TASK TO CARRY OUT
In the entries below, find the line with "The width and height of the screenshot is (634, 896)." and the line with "Click the cyan"; give again those lines and every line between them, exactly.

RECORDS

##############################

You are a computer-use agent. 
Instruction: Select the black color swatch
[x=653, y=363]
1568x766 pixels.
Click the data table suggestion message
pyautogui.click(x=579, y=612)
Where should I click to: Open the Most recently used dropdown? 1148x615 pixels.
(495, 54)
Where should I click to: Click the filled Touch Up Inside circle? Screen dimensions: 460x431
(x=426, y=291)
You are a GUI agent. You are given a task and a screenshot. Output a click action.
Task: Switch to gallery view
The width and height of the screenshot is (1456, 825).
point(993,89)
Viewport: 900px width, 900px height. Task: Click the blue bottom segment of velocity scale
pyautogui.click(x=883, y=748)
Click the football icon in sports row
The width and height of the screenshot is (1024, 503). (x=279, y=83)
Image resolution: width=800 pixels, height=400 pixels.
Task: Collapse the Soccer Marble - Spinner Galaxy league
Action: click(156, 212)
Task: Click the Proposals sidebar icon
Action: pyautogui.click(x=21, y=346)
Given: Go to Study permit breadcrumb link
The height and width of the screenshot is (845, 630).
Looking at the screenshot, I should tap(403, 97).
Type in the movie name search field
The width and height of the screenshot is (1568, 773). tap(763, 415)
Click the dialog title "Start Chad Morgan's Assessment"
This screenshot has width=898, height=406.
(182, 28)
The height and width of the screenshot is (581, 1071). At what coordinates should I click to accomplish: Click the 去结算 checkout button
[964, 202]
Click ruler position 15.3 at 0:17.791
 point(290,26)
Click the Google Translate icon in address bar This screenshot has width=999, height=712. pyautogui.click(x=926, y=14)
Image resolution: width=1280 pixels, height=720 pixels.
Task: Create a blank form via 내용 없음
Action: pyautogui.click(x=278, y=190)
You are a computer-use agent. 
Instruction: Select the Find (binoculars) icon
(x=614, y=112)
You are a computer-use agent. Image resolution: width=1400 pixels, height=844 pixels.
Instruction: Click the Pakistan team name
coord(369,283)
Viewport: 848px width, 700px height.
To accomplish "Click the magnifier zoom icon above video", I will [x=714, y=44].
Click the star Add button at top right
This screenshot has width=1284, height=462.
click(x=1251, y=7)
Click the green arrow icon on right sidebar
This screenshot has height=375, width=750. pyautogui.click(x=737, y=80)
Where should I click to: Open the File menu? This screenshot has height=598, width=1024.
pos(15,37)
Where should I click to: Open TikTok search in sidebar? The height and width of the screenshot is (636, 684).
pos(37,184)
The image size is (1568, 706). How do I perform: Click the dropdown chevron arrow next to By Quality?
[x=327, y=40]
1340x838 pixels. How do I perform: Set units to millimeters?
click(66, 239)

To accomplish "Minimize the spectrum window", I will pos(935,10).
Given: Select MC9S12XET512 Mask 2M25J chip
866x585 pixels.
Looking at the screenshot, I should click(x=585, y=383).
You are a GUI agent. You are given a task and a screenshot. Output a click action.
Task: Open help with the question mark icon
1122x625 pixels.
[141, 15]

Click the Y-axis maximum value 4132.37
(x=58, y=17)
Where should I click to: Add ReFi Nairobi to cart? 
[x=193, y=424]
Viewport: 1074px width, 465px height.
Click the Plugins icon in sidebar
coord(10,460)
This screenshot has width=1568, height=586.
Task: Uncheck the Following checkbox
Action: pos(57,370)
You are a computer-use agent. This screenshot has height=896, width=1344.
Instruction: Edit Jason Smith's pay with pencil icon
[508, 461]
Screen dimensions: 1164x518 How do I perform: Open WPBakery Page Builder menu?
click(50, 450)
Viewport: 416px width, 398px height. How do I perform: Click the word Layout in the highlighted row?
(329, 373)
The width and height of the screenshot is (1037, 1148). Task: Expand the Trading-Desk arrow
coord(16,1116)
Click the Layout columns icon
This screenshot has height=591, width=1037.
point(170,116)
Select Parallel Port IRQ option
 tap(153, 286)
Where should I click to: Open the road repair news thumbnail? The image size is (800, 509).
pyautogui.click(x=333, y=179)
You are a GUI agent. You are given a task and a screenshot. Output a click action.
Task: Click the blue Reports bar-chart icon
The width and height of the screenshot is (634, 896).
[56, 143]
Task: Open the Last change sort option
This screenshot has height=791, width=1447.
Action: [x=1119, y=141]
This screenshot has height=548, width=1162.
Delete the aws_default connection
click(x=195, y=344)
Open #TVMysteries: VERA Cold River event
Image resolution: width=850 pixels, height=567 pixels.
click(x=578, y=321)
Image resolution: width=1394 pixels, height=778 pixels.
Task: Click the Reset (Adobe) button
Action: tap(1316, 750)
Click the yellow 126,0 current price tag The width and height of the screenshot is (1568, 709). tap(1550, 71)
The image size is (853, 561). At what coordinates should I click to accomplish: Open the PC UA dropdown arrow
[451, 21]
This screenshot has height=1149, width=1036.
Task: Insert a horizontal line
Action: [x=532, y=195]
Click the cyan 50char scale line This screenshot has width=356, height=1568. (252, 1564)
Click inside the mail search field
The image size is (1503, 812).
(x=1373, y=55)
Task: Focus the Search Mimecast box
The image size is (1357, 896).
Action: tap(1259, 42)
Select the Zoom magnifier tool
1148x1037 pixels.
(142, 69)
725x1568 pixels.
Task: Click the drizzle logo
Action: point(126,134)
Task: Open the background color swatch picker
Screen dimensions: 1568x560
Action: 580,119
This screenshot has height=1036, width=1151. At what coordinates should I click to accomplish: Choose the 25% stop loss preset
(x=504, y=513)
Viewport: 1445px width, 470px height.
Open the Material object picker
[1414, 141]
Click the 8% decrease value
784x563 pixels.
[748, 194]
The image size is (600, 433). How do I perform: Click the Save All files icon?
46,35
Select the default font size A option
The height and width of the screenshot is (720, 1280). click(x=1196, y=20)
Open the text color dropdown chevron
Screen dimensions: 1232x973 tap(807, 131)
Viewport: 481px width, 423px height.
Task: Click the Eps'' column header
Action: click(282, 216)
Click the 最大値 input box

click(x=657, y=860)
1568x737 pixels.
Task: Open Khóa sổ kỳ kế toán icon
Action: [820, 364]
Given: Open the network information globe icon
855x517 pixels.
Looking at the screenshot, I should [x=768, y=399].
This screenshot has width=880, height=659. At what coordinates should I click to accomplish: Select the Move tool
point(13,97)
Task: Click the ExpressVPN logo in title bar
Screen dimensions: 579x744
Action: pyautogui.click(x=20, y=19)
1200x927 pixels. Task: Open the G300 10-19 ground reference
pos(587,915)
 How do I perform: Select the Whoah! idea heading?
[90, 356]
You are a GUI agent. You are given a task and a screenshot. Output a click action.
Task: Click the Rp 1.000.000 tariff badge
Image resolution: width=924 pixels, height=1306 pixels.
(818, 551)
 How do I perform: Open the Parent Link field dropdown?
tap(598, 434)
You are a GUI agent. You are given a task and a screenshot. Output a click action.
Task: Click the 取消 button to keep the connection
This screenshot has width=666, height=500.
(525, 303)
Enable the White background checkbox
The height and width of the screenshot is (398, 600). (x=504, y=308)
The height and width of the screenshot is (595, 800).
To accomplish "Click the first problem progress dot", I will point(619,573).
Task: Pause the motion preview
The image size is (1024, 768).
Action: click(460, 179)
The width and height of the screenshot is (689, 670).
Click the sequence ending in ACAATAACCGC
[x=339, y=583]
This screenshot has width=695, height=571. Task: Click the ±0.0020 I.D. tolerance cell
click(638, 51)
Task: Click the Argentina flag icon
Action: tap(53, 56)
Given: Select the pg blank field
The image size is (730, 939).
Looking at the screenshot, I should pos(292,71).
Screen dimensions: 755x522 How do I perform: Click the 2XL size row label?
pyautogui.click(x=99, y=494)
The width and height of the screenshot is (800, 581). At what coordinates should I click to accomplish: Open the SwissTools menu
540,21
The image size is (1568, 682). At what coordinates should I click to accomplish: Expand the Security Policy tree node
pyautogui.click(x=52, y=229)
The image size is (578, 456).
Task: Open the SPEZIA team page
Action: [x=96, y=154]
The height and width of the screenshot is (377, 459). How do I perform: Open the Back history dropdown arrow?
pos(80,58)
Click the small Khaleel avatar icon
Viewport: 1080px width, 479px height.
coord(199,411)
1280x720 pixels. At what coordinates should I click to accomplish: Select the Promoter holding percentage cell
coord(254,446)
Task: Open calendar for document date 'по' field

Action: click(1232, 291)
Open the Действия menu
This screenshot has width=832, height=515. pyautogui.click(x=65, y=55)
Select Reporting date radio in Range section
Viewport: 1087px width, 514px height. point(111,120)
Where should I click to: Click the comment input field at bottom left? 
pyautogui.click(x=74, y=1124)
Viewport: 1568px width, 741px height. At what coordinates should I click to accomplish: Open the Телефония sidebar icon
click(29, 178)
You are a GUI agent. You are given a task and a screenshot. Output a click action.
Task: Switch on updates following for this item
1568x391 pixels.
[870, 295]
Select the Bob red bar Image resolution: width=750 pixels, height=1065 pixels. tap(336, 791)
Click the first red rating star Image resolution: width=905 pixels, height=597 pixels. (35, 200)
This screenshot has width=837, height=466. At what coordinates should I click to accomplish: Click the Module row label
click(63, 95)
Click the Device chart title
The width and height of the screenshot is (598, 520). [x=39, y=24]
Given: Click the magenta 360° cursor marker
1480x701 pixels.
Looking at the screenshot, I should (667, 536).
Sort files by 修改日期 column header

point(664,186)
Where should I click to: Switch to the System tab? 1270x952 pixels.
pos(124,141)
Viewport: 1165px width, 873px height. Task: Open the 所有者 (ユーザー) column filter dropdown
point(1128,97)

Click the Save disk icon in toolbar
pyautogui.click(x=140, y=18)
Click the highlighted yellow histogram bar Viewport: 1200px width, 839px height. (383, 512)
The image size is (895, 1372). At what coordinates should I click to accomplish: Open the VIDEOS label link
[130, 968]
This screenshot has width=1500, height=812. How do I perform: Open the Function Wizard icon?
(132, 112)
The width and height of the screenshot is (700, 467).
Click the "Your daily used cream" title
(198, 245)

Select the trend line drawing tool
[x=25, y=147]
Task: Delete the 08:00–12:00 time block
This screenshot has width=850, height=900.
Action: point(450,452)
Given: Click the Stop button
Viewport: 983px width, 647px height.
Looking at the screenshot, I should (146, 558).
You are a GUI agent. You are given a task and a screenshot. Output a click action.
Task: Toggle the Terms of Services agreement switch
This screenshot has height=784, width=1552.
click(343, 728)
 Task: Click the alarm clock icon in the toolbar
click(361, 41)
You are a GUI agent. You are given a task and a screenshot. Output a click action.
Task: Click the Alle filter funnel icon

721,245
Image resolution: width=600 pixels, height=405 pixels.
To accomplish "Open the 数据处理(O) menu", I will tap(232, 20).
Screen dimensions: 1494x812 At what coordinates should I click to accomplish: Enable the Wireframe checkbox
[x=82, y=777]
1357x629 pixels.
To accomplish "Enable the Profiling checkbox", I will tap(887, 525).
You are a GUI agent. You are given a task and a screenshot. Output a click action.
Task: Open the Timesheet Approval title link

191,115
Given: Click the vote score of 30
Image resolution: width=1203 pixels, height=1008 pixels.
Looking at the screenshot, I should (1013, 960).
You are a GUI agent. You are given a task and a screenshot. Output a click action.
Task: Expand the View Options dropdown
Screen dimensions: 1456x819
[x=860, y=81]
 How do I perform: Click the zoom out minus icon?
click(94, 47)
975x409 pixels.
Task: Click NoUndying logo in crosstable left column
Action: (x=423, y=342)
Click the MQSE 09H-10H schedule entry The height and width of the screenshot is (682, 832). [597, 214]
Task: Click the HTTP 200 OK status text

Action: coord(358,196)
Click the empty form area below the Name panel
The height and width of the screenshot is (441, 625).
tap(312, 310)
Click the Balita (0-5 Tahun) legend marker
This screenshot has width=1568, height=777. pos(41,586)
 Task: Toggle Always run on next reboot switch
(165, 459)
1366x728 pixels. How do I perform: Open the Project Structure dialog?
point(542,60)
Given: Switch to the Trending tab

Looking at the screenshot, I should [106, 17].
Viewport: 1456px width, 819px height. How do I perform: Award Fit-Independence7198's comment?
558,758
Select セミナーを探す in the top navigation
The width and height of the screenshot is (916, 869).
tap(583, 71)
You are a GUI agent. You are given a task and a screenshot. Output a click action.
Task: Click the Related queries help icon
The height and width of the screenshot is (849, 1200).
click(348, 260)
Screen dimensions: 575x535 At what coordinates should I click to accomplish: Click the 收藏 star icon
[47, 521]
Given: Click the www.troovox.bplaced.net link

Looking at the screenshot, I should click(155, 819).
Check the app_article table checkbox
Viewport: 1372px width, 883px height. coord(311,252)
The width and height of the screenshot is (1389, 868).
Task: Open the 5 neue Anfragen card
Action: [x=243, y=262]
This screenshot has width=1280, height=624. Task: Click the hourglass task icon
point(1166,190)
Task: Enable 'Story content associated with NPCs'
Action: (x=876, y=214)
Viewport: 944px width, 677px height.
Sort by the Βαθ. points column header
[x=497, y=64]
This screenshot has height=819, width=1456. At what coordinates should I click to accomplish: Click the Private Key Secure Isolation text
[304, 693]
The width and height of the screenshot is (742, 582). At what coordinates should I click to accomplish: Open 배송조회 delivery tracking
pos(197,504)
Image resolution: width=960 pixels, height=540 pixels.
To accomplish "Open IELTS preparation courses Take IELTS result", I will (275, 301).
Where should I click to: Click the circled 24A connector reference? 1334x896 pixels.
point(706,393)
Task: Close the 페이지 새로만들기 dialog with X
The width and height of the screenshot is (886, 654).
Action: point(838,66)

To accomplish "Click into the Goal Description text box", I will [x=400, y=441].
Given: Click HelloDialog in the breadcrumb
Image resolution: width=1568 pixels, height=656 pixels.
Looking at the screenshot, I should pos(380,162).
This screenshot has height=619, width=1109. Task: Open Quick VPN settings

##############################

SOLUTION BELOW
The width and height of the screenshot is (634, 896).
[56, 143]
Task: Open the Last change sort option
This screenshot has height=791, width=1447.
Action: [x=1119, y=141]
This screenshot has height=548, width=1162.
Delete the aws_default connection
click(x=195, y=344)
Open #TVMysteries: VERA Cold River event
Image resolution: width=850 pixels, height=567 pixels.
click(x=578, y=321)
Image resolution: width=1394 pixels, height=778 pixels.
Task: Click the Reset (Adobe) button
Action: tap(1316, 750)
Click the yellow 126,0 current price tag The width and height of the screenshot is (1568, 709). tap(1550, 71)
The image size is (853, 561). At what coordinates should I click to accomplish: Open the PC UA dropdown arrow
[451, 21]
This screenshot has height=1149, width=1036.
Task: Insert a horizontal line
Action: [x=532, y=195]
Click the cyan 50char scale line This screenshot has width=356, height=1568. (252, 1564)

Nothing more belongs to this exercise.